» 短い演習: 以下に示すDOTA2シーンの観戦方法についての文章を、最後の文の後から書き継いでください。

» 提示文:
------
で、どの視聴環境が一番素晴らしいのか、という事。それはもう、リプレイに決まってる。リプレイ以外にあり得ない。たとえば、先日のcol対Lodaの2本先取。開始予定時間から終了までに4時間。冗談抜きで4時間。ありえないでしょう。たかが3ゲームを見る為に4時間。とてもじゃないけど見られません。

しかも、ビデオゲームシーンというものは、5~10チーム程度の試合を全て、網羅的に見ていないと何が起こってるのかわからないものなのです。「誰かが凄い戦法で圧勝した」「それを阻止する為に特別な戦法を編み出された」「その戦法は秘する為にグランドファイナルまで温存された」「特別な戦法は特異すぎてど壺に嵌り、自滅する形で負けた」という展開があったとします。このような展開を知らずに1試合だけを見たら、「グランドファイナルの大事な舞台で意味不明な事をやって自滅した」という事しか見えてこないわけです。「意味不明な事をやって負けたつまらない試合」にしか見えないのです。メタや流行、流れなどがあって、始めてシーンとして意味があるのです。サッカーなどでは数年スパンで起こるメタ変りや戦術の変異が、ビデオゲームでは数日スパンで起こる。それ故に網羅的に見ていないと何が起こってるのかわからない。



よって、「ビデオゲームシーンを見る」方法はただ1つ。
上位20人の対戦を全て見る。それ以外に方法は存在しない。



今のDOTA2シーンならば、上位5チーム程度の対戦を全て見る、という事になると思う。NaVi、Loda、ミゲルアンゲル、EGくらいまで。col、aL、mouz、moscow5、mTw、next.kzなどは対戦相手として登場するのでそこまでは追わなくても大丈夫。たとえばprodota.ruで先週のdota2シーンを遡って見ると、4チームの試合は14カード32試合。つまり、今現在のdota2の場合は週に35試合も見れば「dota2シーンを見ている」という状況に辿り着けるわけです。

これ、即ち「dota2シーンを見る」という行為を動画中継やゲーム内中継で実現しようとすると、単純に計算すると35時間ほどモニタの前に居なければなりません。Eスポーツの対戦開始時刻は当てにならないものなので、週に50時間ほどモニタの前に張り付いていないといけません。しかも、シーンの中心線は大西洋にあるので日本時間なら真夜中です。動画を録画で見るならば、真夜中でなくても構わないのですが週に50時間というのはやってられません。その上に、「動画中継が存在しない試合」という要素も加わるので、「事実上不可能」な上に、純粋に「不可能」でもあるのです。




これがリプレイ観戦だとどうなるか。
リプレイならば1試合見るのに10分程度。
週に35試合見ようと思えば、週に7時間ほど。自分の好きな時間帯に、1日1時間。これなら誰でも見られます。特異な行為ではなく、普通の娯楽として「シーンを見る」という遊びが可能になるのです。
------
» 提供情報:
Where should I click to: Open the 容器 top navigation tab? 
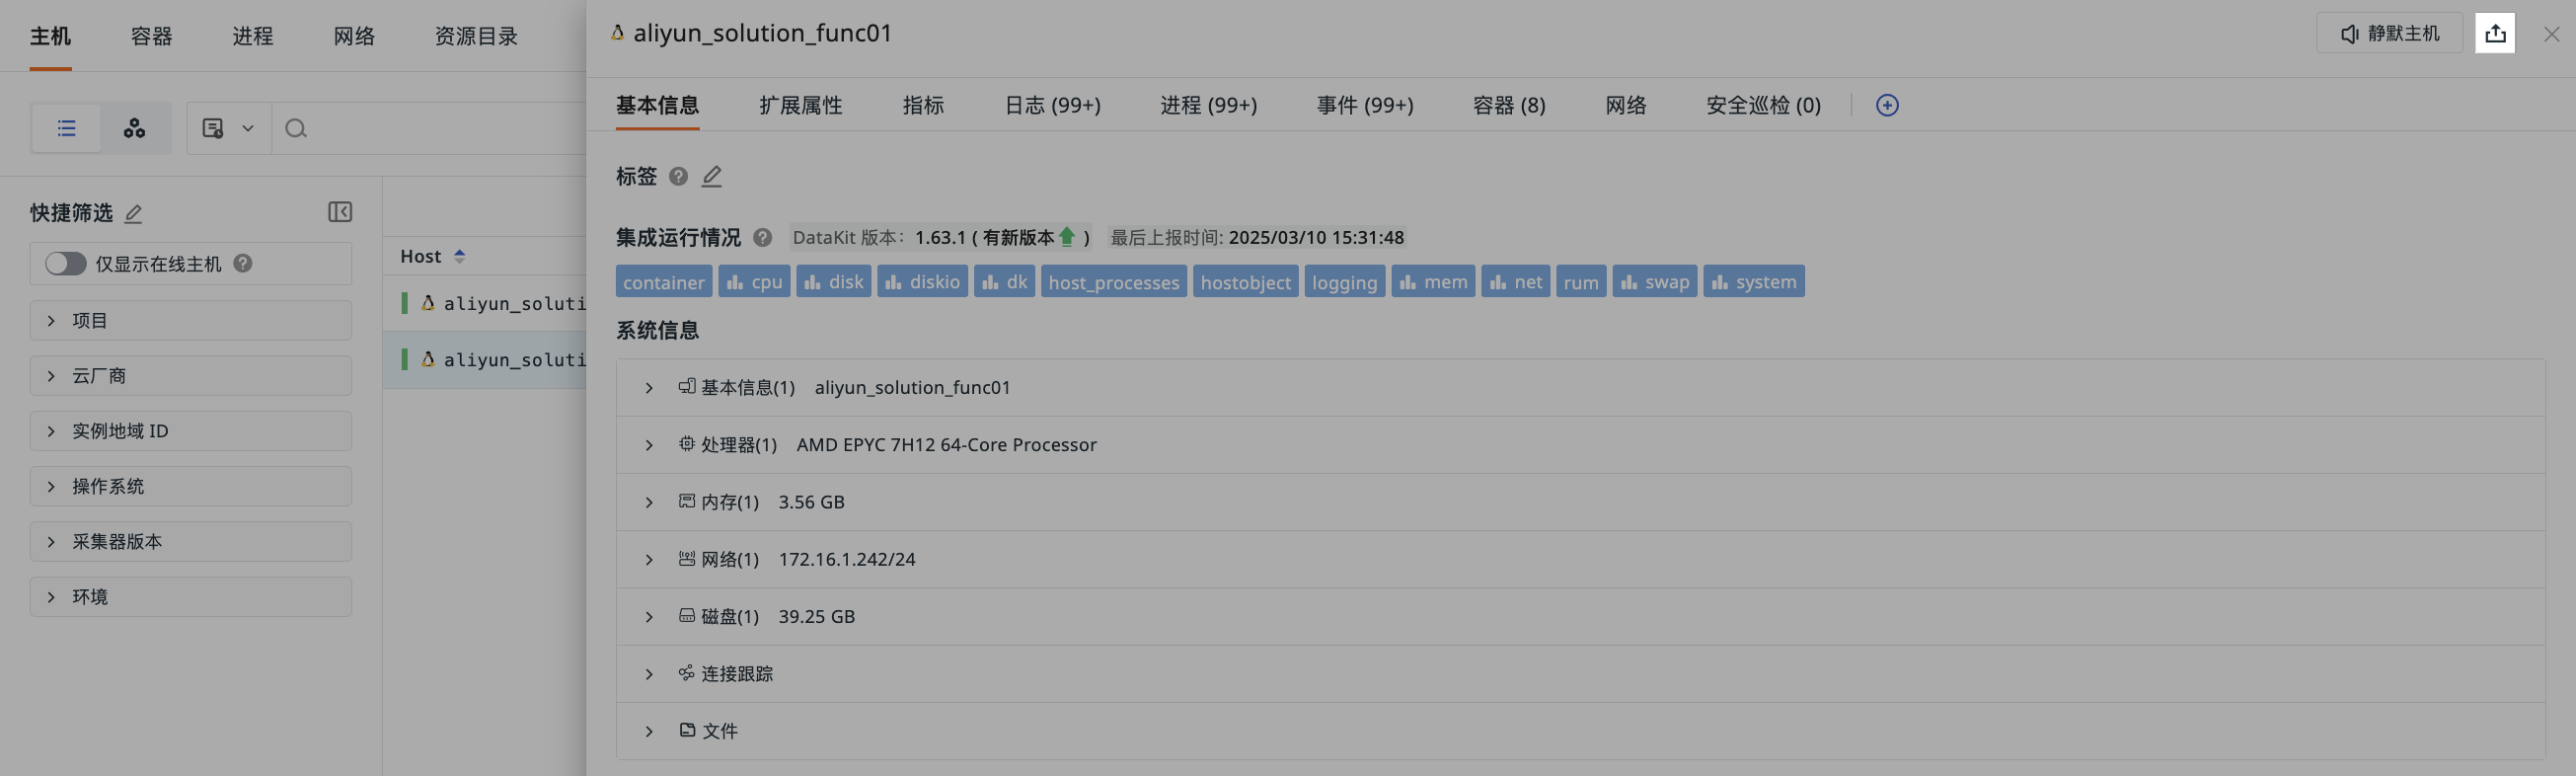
------
» 課題の解答:
「Eスポーツシーンを見る」
という行為は、リプレイ再生によってのみ可能になる類の娯楽であって、それ以外の方法では物理的に不可能なものなんです。「Eスポーツを見る」ならば動画中継でも可能。「試合を見た」ならばゲーム内中継でも可能。けれども、「シーンを見よう」とするならば、取り得る手段はリプレイしか無いのです。ようするに、現在のDOTA2シーンというものは、「シーンを見る」という行為が不可能な環境なのです。

そういう糞環境がdota allstarsのプロを根こそぎ掻っ攫ってしまったのだから、かつてdota allstarsシーンを見ていた人達の中に、dota2アレルギーのようなものが存在するのは当然の事なのです。なぜ(dota2動画配信者である)オビワンが叩かれているのか、かつてdota allstarsを配信していた頃には全然叩かれていなかったのに、dota2ではアンチが生まれているのか、という事の奥底には、「dota2にはリプレイ視聴環境が無い」という致命的な欠点が存在しているのです。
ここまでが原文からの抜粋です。